Rare genetic disease may protect Ashkenazi Jews against tuberculosis

Scientific research suggests Ashkenazi Jews more susceptible to a rare genetic disorder may have greater immunity to tuberculosis (TB).

Gaucher disease affects around one in 800 births, with symptoms including enlarged spleen and liver, and anaemia.  Two-thirds of people with the gene are unaware they are carriers.

Research published in Proceedings of the National Academy of Sciences (PNAS), Cambridge scientists – with colleagues in the Netherlands, Spain, and Pennsylvania, USA – show that the same biological mechanisms that underlie Gaucher disease are also effective at clearing TB infection.

The discovery – made while studying TB susceptibility in zebrafish – suggests that genetic variants that increase the risk of Gaucher also help protect against TB, giving them a selective advantage: making the genes more likely to be passed down from generation to generation.

Professor Lalita Ramakrishnan and colleagues from the University of Cambridge and the Medical research council laboratory of molecular biology, Cambridge, are interested in what makes some people susceptible to TB while others appear to be protected.

She uses zebrafish to model human disease, as it is relatively easy to manipulate zebrafish’s genetics, and their immune systems share many similarities with those of humans.

During their research, her team had previously found that zebrafish with mutations that impaired the digestion of proteins by lysosomes became more susceptible to TB. Lysosomes are components of our cells that break down unwanted materials, including proteins and fats, using enzymes. When a mutation affects the production of these enzymes, it can lead to a build-up of toxic materials.

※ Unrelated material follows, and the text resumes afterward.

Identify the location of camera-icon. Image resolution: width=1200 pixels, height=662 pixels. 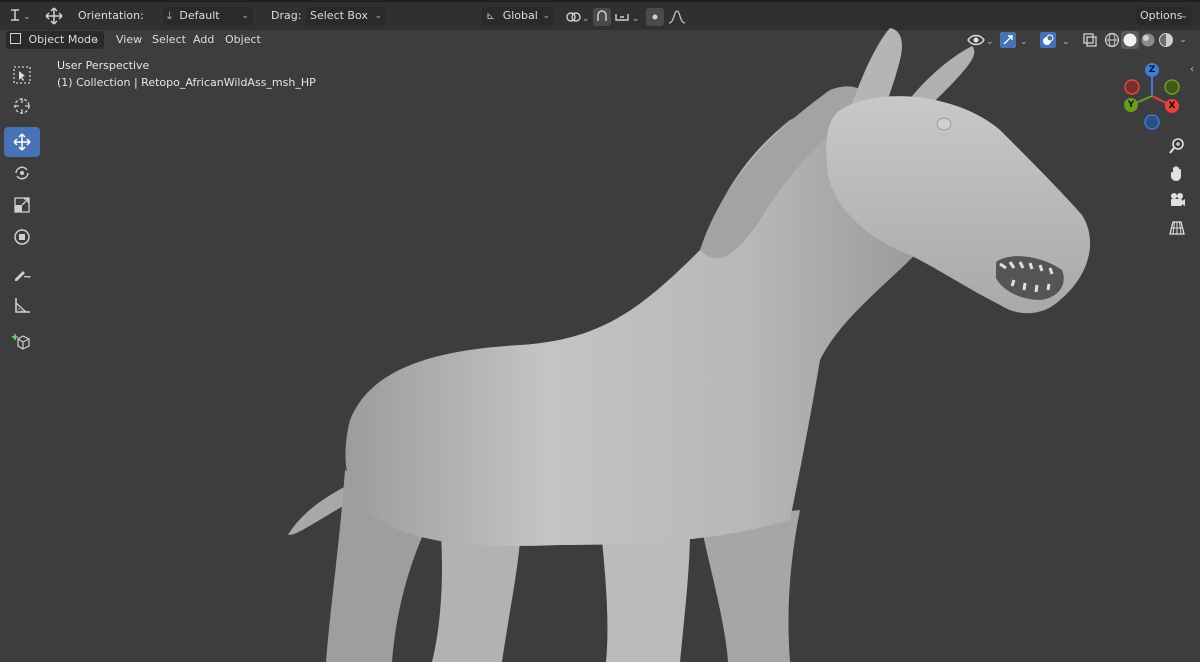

One type of cell that is vulnerable to this build-up is the macrophage, a type of immune cell that ‘eats’ toxic material, including bacteria and waste products. In lysosomal disorders, the macrophages become enlarged because of accumulation of undigested material in their lysosomes and move slowly, hampering their ability to fight infection.

Professor Ramakrishnan said: “Macrophages need to move quickly to attack invading bacteria and viruses. Their name means ‘big eater’, and this is exactly what they do. But with lysosomal disorders, they’re unable to break down the food they eat, which makes them bloated and sluggish, unable to perform their duties.”

However, when Ramakrishnan and colleagues modelled a lysosomal storage disease known as Gaucher disease, they found something very unexpected: TB resistance rather than susceptibility.

When the researchers genetically engineered zebrafish with genetic variants causing Gaucher disease that are common among Ashkenazi Jews, as anticipated their macrophages became enlarged and unable to break down the toxic materials.

But when the team exposed the fish to TB, they discovered unexpectedly that the fish were resistant to infection, not susceptible.

The reason for this resistance to infection was because of the fatty chemical that accumulates within the macrophages in Gaucher disease, called glucosylsphingosine, found to act as a detergent that kills TB mycobacteria within minutes by disrupting their cell walls.

Professor Ramakrishnan said:: “We’d unknowingly landed in a debate that’s been going on in human genetics for decades: are Ashkenazi Jews – who we know are at a much greater risk of Gaucher disease – somehow less likely to get TB infection? The answer appears to be yes.”

The Ashkenazi Jewish diaspora, often forced to live in ghettos and migrate from country to country, would almost certainly have been exposed to TB, which spreads more widely among poorer living conditions and densely-populated urban areas.

Only individuals who carry two copies of the Gaucher genetic variant – one from each parent – are likely to be protected against TB.

Professor Timothy Cox from the University of Cambridge, a co-author on the paper, added: “Our discovery may provide clues to possible new treatments for TB.”

The research was funded by Wellcome, Gates Cambridge and the National Institute for health and care research Cambridge biomedical research centre.